10-03-10 Deadlifts and Push-ups

10 Rounds for time:
  •   15x Deadlifts 135#
  •   15x Pushups
5 minutes jump-rope work (basic bounce, jog step, double-unders)

Active stretching and warm-ups.

Stormed through the first 3-4 rounds, then started grinding out the deadlifts and really suffering on the push-ups. This amounted to a massive Personal Record for number of pushups done in a single workout, probably easily doubling it. So that's ok.  Weight lifted on the DLs? 20,250 lbs. Yup. 10 tons. Plus pushups... Yikes.

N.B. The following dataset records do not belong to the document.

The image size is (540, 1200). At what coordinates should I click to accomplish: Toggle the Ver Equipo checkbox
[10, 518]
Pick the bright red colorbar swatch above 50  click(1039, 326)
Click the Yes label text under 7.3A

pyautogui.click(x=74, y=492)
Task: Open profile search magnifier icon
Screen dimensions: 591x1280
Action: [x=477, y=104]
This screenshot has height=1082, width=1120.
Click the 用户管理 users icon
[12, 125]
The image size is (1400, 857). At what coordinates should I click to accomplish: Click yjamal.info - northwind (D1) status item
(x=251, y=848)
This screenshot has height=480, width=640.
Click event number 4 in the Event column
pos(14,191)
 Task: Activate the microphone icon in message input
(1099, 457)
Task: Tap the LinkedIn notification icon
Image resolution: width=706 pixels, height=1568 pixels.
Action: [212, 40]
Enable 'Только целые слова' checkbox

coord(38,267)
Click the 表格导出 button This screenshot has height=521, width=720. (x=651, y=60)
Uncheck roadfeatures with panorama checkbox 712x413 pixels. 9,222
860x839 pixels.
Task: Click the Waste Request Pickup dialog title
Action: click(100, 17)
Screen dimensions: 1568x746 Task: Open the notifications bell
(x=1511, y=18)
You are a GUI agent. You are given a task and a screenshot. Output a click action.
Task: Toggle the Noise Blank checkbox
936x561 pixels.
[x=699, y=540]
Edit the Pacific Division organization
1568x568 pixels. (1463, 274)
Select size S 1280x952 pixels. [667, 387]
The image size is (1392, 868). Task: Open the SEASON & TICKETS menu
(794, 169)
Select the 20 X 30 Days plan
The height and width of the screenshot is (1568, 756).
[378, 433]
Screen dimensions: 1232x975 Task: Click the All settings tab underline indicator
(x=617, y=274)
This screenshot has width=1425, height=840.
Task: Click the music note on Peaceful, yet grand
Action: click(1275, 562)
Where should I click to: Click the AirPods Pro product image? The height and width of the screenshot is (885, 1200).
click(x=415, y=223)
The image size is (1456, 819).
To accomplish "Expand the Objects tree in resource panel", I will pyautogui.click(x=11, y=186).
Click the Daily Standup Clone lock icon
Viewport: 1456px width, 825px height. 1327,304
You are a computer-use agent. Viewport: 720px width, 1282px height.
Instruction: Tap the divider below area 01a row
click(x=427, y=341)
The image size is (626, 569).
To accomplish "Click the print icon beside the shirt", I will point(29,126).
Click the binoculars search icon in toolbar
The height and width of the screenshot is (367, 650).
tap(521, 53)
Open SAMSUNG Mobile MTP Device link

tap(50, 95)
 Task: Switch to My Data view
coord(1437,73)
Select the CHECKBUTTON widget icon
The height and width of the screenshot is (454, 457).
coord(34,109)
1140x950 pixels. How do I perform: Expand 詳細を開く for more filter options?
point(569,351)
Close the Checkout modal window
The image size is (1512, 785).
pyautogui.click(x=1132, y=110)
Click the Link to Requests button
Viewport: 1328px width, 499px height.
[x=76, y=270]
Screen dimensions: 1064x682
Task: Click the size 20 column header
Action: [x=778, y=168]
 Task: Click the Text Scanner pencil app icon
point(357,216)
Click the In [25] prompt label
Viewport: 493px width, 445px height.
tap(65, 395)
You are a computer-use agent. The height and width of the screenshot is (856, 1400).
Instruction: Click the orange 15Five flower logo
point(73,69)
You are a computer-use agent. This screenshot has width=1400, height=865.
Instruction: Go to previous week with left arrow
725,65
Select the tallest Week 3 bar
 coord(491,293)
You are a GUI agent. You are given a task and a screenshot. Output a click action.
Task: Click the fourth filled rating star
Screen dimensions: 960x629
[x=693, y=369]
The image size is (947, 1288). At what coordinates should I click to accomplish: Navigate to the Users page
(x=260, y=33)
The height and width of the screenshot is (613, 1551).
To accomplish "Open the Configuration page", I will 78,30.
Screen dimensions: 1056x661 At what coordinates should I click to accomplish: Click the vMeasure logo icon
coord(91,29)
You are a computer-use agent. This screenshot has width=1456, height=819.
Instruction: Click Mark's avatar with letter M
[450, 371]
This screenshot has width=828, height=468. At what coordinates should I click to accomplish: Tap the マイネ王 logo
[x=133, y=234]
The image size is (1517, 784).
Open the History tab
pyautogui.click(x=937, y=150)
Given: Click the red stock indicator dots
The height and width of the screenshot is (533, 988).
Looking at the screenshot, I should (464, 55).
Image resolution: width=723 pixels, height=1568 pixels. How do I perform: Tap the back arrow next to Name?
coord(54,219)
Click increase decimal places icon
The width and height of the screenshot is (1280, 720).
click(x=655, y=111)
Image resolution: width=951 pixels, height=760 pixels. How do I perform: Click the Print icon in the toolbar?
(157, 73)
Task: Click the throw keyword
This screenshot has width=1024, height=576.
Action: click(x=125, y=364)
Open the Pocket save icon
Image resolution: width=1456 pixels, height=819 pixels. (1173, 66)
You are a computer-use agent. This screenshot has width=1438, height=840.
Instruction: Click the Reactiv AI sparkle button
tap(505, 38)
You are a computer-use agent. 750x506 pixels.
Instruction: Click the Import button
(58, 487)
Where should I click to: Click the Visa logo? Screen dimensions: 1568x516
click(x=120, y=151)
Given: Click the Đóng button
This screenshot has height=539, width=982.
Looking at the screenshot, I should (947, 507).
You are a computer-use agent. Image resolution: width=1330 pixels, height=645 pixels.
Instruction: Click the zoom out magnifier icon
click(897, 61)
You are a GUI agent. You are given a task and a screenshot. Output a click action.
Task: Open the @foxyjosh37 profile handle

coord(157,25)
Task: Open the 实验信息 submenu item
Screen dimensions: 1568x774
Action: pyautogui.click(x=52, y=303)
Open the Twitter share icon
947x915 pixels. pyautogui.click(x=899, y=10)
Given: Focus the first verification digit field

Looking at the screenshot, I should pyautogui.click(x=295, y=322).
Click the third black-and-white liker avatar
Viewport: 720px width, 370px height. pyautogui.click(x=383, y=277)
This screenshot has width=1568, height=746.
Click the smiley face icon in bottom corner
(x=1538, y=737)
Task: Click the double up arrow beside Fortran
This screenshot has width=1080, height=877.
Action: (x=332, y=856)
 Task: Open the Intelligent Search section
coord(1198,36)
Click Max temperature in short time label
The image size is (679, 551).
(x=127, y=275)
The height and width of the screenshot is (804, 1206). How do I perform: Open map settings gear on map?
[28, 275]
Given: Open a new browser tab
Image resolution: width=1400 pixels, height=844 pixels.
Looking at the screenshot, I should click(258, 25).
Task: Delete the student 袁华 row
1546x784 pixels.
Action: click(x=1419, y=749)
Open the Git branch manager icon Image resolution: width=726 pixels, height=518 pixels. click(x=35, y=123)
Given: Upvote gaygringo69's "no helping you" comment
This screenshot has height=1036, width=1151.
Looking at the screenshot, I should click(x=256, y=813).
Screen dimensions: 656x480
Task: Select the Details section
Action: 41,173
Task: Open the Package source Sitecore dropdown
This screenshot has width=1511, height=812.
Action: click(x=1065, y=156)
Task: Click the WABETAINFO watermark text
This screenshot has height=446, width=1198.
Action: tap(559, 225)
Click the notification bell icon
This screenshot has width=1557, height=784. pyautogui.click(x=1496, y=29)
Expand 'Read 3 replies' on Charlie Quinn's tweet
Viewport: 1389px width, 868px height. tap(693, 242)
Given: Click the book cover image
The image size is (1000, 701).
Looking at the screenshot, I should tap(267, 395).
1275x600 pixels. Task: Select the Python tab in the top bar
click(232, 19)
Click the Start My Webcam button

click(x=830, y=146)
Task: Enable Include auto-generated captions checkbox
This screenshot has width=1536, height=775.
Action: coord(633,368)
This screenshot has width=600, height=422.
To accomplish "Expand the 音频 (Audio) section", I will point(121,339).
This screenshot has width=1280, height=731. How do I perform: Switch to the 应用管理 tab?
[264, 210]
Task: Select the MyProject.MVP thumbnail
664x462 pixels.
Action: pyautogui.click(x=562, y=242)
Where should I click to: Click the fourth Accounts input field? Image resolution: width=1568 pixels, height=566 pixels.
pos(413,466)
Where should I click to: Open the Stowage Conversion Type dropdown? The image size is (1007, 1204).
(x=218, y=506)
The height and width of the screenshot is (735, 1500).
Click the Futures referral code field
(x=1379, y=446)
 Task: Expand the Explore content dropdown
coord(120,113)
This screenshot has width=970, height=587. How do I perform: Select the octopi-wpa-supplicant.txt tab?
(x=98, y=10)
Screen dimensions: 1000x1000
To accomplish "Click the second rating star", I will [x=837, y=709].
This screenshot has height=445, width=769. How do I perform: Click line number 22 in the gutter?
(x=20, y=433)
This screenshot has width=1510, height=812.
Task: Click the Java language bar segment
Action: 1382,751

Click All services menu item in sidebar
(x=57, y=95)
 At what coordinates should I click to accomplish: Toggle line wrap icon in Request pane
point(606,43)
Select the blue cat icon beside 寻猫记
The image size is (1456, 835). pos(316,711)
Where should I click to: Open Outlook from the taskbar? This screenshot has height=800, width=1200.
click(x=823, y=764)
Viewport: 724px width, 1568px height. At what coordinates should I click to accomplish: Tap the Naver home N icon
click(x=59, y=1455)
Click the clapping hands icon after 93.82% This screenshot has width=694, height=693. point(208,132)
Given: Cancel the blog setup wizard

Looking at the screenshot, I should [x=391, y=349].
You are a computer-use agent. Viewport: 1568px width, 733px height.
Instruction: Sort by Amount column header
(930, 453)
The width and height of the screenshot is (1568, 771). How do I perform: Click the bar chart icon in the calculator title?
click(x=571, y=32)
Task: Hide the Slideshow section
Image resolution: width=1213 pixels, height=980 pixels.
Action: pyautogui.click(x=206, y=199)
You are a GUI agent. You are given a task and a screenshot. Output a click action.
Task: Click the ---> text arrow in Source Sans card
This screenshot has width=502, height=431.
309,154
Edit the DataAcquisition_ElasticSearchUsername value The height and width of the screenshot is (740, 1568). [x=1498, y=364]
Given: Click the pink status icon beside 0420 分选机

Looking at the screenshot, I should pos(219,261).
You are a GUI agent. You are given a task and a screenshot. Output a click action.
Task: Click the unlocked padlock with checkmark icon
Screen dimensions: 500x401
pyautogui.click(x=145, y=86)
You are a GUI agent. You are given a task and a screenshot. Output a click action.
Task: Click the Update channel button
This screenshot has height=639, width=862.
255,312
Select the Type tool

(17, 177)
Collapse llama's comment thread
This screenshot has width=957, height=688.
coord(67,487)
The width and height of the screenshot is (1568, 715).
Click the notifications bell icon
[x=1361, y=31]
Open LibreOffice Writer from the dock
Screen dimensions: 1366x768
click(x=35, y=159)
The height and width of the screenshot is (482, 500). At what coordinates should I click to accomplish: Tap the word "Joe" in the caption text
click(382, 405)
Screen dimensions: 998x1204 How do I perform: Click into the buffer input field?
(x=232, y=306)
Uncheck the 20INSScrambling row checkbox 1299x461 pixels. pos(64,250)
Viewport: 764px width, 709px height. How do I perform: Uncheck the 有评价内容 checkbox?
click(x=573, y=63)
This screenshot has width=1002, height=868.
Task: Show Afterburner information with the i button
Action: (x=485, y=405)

Total time: Approx. 30 minutes.  Sore as can be, but also happy as hell just to finish it! Beefcake!!

Tuesday, March 9, 2010

10-03-08 L-sit Pull-ups, Hand-stand pushups, and OH One-legged squats

Warm up with 5 minutes jump-rope, still trying to tie the basic bounce and the jog step together. Finished with 20 double-unders.  Active stretching and activation:

5 rounds for time:

5 L-sit pull-ups
5 Handstand pushups
10 OH one-legged squats, with 35# barbell overhead.


This was a massively scaled workout (pull-ups down from 15, down from a 15' rope climb in L-sit pose... scha!).  Range of motion on both the handstand push-ups and the one-legged squats was small, to say the least. Definitely have to look into progressions for both, but it WAS the first time I was able to get ANY motion on the HSPUs, so I'll take it! ;)  For the final two rounds, dropped to elevated-foot pike push-ups, doing 10 per round.  Threw in a few extra pull-ups on those rounds when I had to work in with someone, and a final extra set of 5, bringing the total up to 33ish, instead of the "as-intended scaling" of 25.  Nowhere near the Rx'ed 75, but screw that! ;)

About 13 minutes to complete.  Feeling it mostly in the wrists (pull-ups yesterday for "Helen," so that's not too surprising.")  Otherwise, feeling pretty good. Knees are gonna kill me later from the squats, but that's an ok price to pay. ;)

More jump-rope to cool down, finishing with another 20 double-unders.

Monday, March 8, 2010

10-03-08 "Helen"

"Helen"
Three rounds for time:
Run 400 meters
1 1/2 pood Kettlebell X 21 swings (or 55 pound dumbbell swing)
12 Pull-ups

Warmed up with some jump-rope...started out shoeless, but soon realized that whipping myself in the toes with the PVC jump-rope is among the most painful experiences on the planet...at least for a fairly privileged white suburban dude.  Put shoes on and continued. Did several minutes worth, and ended with 20 double-unders. Here's some philosophy for ya: When I get better at those, they'll be way easier to do. As it is, it took a bit to get to 20, and I was suitably sweaty and warmed up after it.

Active stretching to loosen up.  Still working on trouble-shooting which part of the process makes my knees lock up so badly.  Apparently NOT the twisting lunges. They've been out of the rotation for awhile, and I'm still ending up crippled after workouts.

Set a treadmill at 8.4 mph, and away we go!

1st round was easy enough, but I totally gassed on the 2nd 400m run, which tanked my recovery after every other bit.  Still, kept going to the next item faster than I used to be able to, so my metcon is definitely improving.  Pull-ups were pretty good across all three rounds. First efforts of 6-8-6 represent a sort of personal best. First time working with a weight as heavy as 55# for the kettle-bell swings...that kind of sucked (and revealed just how MUCH arm/shoulder I use on the lighter weights!)

Cooled down with some very easy exercise bike. It has a built-in fan, so its kind of the go-to for the end of a workout.